───── Available data

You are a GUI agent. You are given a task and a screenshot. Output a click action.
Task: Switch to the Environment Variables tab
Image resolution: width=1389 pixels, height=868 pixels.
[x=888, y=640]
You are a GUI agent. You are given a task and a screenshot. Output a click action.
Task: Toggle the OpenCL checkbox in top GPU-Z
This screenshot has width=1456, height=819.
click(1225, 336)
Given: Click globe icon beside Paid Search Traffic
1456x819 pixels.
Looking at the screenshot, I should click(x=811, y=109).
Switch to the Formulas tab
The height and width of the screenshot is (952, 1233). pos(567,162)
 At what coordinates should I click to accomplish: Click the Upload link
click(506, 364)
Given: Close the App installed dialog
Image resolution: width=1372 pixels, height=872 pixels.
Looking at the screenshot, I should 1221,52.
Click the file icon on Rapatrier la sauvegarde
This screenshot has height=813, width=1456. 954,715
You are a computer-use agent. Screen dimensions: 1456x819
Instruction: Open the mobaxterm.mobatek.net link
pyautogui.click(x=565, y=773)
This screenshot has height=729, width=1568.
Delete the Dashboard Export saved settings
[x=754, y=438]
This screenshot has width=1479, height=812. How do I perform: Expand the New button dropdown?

──────────

### Task statement
Repeat the listing above in full.

### Result for this task
You are a GUI agent. You are given a task and a screenshot. Output a click action.
Task: Switch to the Environment Variables tab
Image resolution: width=1389 pixels, height=868 pixels.
[x=888, y=640]
You are a GUI agent. You are given a task and a screenshot. Output a click action.
Task: Toggle the OpenCL checkbox in top GPU-Z
This screenshot has width=1456, height=819.
click(1225, 336)
Given: Click globe icon beside Paid Search Traffic
1456x819 pixels.
Looking at the screenshot, I should click(x=811, y=109).
Switch to the Formulas tab
The height and width of the screenshot is (952, 1233). pos(567,162)
 At what coordinates should I click to accomplish: Click the Upload link
click(506, 364)
Given: Close the App installed dialog
Image resolution: width=1372 pixels, height=872 pixels.
Looking at the screenshot, I should 1221,52.
Click the file icon on Rapatrier la sauvegarde
This screenshot has height=813, width=1456. 954,715
You are a computer-use agent. Screen dimensions: 1456x819
Instruction: Open the mobaxterm.mobatek.net link
pyautogui.click(x=565, y=773)
This screenshot has height=729, width=1568.
Delete the Dashboard Export saved settings
[x=754, y=438]
This screenshot has width=1479, height=812. How do I perform: Expand the New button dropdown?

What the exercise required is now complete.